Il suo successo fra la popolazione proveniva dalle proprie attività di contrabbando, in un certo senso in contrasto con una delle leggi più discusse della storia degli Stati Uniti. Il proibizionismo trovò poi la sua fine nel 1933 e come la storia insegna (a tal proposito si consiglia la visione del film “Untouchables”) anche l’impero del gangster italo-americano capitolò. Proprio la Strage di San Valentino contribuisce a dare la svolta finale.

Come precedentemente sottolineato, le attività di Al Capone gli avevano dato una forte immagine pubblica, la quale gli garantiva un livello alto di accettazione ed apprezzamento da parte della popolazione, permettendogli di mantenere alleanza politiche alla luce del sole. Tutto questo cambiò il 14 febbraio del 1929, quando cinque membri della banda irlandese del North Side, più due loro collaborazionisti, vennero giustiziati in un garage del quartiere di Lincoln Park.

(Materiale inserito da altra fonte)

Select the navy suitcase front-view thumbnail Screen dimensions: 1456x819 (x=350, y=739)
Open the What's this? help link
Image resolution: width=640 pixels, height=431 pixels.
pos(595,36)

Le guerre tra bande non erano certe nuove a cose di questo genere ma per la prima volta nella guerra per il controllo di Chigago, anche se solo dopo mesi d’investigazione, accadde che gli inquirenti riuscirono a collegare il nome di Al Capone all’evento. Questo rovinò la sua immagine pubblica, sottraendogli pian piano quella sua immunità e fino a portare al suo arresto nel 1931. Trascorsi otto anni in reclusione – tra cui un periodo trascorso nella allora nuova prigione federale di Alcatraz -, morì nel 1947, debilitato fisicamente e mentalmente da una forma acuta di neuro-sifilide, stroncato infine da un infarto.

Pochi si sono soffermati a chiedersi se il boss di Chicago fosse stato o meno un romantico, ma è possibile affermare che dopo il 1929 Al Capone entrò a far parte di quel gruppo di persone a cui San Valentino è irrimediabilmente ed inesorabilmente un pezzo di storia.